**Your task**: Copy the data below. Keep every line exactly as it is.

**Provided information**:
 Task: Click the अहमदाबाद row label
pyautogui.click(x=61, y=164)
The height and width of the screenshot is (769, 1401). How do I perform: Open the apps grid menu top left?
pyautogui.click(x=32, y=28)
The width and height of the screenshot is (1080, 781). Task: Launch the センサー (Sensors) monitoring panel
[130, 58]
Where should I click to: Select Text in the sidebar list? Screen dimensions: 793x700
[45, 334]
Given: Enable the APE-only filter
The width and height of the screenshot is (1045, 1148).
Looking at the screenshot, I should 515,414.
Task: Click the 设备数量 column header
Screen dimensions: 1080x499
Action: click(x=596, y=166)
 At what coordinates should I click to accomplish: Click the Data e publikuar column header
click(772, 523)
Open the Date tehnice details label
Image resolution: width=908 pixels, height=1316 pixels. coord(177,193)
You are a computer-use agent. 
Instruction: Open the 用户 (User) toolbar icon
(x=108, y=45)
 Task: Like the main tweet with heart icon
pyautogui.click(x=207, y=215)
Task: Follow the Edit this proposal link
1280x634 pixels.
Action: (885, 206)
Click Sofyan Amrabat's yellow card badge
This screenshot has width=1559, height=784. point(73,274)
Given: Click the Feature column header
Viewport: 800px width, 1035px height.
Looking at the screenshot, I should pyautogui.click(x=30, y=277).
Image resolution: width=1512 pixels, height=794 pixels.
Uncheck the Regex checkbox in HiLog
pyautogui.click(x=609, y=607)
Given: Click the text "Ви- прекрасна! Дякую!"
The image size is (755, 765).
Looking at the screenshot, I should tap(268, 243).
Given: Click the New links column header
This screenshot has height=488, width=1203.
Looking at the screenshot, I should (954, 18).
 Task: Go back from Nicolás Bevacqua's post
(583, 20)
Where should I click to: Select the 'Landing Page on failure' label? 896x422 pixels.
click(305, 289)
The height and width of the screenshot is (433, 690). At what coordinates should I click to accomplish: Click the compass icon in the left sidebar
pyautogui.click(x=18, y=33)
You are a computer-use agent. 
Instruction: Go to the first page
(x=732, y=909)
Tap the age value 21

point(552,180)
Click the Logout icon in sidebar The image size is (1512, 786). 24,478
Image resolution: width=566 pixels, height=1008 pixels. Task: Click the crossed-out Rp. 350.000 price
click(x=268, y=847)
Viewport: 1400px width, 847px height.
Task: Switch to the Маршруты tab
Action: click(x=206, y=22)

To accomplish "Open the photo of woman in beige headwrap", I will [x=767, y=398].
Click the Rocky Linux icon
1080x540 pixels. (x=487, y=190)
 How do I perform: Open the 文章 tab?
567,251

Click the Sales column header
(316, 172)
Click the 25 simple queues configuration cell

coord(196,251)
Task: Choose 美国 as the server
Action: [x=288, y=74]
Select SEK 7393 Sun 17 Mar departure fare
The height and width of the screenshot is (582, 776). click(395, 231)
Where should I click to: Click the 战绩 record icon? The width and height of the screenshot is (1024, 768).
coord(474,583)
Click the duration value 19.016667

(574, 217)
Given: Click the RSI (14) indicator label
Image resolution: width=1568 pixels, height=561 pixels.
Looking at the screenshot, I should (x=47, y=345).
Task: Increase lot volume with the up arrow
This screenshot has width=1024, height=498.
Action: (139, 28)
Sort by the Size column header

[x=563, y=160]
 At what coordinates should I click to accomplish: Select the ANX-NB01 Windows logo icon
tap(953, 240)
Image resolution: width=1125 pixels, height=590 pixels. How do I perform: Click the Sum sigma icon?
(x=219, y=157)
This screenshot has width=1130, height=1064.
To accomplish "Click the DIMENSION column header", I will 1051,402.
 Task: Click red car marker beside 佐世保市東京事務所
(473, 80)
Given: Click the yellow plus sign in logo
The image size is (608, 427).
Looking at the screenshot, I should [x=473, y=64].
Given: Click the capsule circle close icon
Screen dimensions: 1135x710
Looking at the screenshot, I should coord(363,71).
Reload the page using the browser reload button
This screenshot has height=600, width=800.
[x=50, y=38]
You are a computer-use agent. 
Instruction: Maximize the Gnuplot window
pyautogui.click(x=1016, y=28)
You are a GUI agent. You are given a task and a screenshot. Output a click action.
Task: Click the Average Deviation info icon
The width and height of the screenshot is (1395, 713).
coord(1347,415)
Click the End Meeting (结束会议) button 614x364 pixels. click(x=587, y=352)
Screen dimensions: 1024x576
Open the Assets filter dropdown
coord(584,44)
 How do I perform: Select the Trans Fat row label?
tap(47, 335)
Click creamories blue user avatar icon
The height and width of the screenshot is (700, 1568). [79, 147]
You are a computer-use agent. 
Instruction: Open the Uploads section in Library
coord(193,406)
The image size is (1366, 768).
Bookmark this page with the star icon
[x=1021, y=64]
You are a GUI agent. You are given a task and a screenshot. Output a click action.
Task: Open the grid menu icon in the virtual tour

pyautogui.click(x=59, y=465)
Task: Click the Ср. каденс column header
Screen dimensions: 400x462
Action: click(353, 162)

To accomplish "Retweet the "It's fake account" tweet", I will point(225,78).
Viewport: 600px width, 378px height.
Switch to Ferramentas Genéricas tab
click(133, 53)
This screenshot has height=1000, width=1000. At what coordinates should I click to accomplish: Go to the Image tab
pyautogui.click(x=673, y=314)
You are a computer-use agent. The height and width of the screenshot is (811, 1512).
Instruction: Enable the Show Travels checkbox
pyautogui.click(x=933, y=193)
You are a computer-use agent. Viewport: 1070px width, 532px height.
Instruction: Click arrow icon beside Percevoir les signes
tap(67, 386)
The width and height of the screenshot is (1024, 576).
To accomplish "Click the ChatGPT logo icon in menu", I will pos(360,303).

**Exercise output**:
 Task: Click the अहमदाबाद row label
pyautogui.click(x=61, y=164)
The height and width of the screenshot is (769, 1401). How do I perform: Open the apps grid menu top left?
pyautogui.click(x=32, y=28)
The width and height of the screenshot is (1080, 781). Task: Launch the センサー (Sensors) monitoring panel
[130, 58]
Where should I click to: Select Text in the sidebar list? Screen dimensions: 793x700
[45, 334]
Given: Enable the APE-only filter
The width and height of the screenshot is (1045, 1148).
Looking at the screenshot, I should 515,414.
Task: Click the 设备数量 column header
Screen dimensions: 1080x499
Action: click(x=596, y=166)
 At what coordinates should I click to accomplish: Click the Data e publikuar column header
click(772, 523)
Open the Date tehnice details label
Image resolution: width=908 pixels, height=1316 pixels. coord(177,193)
You are a computer-use agent. 
Instruction: Open the 用户 (User) toolbar icon
(x=108, y=45)
 Task: Like the main tweet with heart icon
pyautogui.click(x=207, y=215)
Task: Follow the Edit this proposal link
1280x634 pixels.
Action: (885, 206)
Click Sofyan Amrabat's yellow card badge
This screenshot has width=1559, height=784. point(73,274)
Given: Click the Feature column header
Viewport: 800px width, 1035px height.
Looking at the screenshot, I should pyautogui.click(x=30, y=277).
Image resolution: width=1512 pixels, height=794 pixels.
Uncheck the Regex checkbox in HiLog
pyautogui.click(x=609, y=607)
Given: Click the text "Ви- прекрасна! Дякую!"
The image size is (755, 765).
Looking at the screenshot, I should tap(268, 243).
Given: Click the New links column header
This screenshot has height=488, width=1203.
Looking at the screenshot, I should (954, 18).
 Task: Go back from Nicolás Bevacqua's post
(583, 20)
Where should I click to: Select the 'Landing Page on failure' label? 896x422 pixels.
click(305, 289)
The height and width of the screenshot is (433, 690). At what coordinates should I click to accomplish: Click the compass icon in the left sidebar
pyautogui.click(x=18, y=33)
You are a computer-use agent. 
Instruction: Go to the first page
(x=732, y=909)
Tap the age value 21

point(552,180)
Click the Logout icon in sidebar The image size is (1512, 786). 24,478
Image resolution: width=566 pixels, height=1008 pixels. Task: Click the crossed-out Rp. 350.000 price
click(x=268, y=847)
Viewport: 1400px width, 847px height.
Task: Switch to the Маршруты tab
Action: click(x=206, y=22)

To accomplish "Open the photo of woman in beige headwrap", I will [x=767, y=398].
Click the Rocky Linux icon
1080x540 pixels. (x=487, y=190)
 How do I perform: Open the 文章 tab?
567,251

Click the Sales column header
(316, 172)
Click the 25 simple queues configuration cell

coord(196,251)
Task: Choose 美国 as the server
Action: [x=288, y=74]
Select SEK 7393 Sun 17 Mar departure fare
The height and width of the screenshot is (582, 776). click(395, 231)
Where should I click to: Click the 战绩 record icon? The width and height of the screenshot is (1024, 768).
coord(474,583)
Click the duration value 19.016667

(574, 217)
Given: Click the RSI (14) indicator label
Image resolution: width=1568 pixels, height=561 pixels.
Looking at the screenshot, I should (x=47, y=345).
Task: Increase lot volume with the up arrow
This screenshot has width=1024, height=498.
Action: (139, 28)
Sort by the Size column header

[x=563, y=160]
 At what coordinates should I click to accomplish: Select the ANX-NB01 Windows logo icon
tap(953, 240)
Image resolution: width=1125 pixels, height=590 pixels. How do I perform: Click the Sum sigma icon?
(x=219, y=157)
This screenshot has width=1130, height=1064.
To accomplish "Click the DIMENSION column header", I will 1051,402.
 Task: Click red car marker beside 佐世保市東京事務所
(473, 80)
Given: Click the yellow plus sign in logo
The image size is (608, 427).
Looking at the screenshot, I should [x=473, y=64].
Given: Click the capsule circle close icon
Screen dimensions: 1135x710
Looking at the screenshot, I should coord(363,71).
Reload the page using the browser reload button
This screenshot has height=600, width=800.
[x=50, y=38]
You are a computer-use agent. 
Instruction: Maximize the Gnuplot window
pyautogui.click(x=1016, y=28)
You are a GUI agent. You are given a task and a screenshot. Output a click action.
Task: Click the Average Deviation info icon
The width and height of the screenshot is (1395, 713).
coord(1347,415)
Click the End Meeting (结束会议) button 614x364 pixels. click(x=587, y=352)
Screen dimensions: 1024x576
Open the Assets filter dropdown
coord(584,44)
 How do I perform: Select the Trans Fat row label?
tap(47, 335)
Click creamories blue user avatar icon
The height and width of the screenshot is (700, 1568). [79, 147]
You are a computer-use agent. 
Instruction: Open the Uploads section in Library
coord(193,406)
The image size is (1366, 768).
Bookmark this page with the star icon
[x=1021, y=64]
You are a GUI agent. You are given a task and a screenshot. Output a click action.
Task: Open the grid menu icon in the virtual tour

pyautogui.click(x=59, y=465)
Task: Click the Ср. каденс column header
Screen dimensions: 400x462
Action: click(353, 162)

To accomplish "Retweet the "It's fake account" tweet", I will point(225,78).
Viewport: 600px width, 378px height.
Switch to Ferramentas Genéricas tab
click(133, 53)
This screenshot has height=1000, width=1000. At what coordinates should I click to accomplish: Go to the Image tab
pyautogui.click(x=673, y=314)
You are a computer-use agent. The height and width of the screenshot is (811, 1512).
Instruction: Enable the Show Travels checkbox
pyautogui.click(x=933, y=193)
You are a computer-use agent. Viewport: 1070px width, 532px height.
Instruction: Click arrow icon beside Percevoir les signes
tap(67, 386)
The width and height of the screenshot is (1024, 576).
To accomplish "Click the ChatGPT logo icon in menu", I will pos(360,303).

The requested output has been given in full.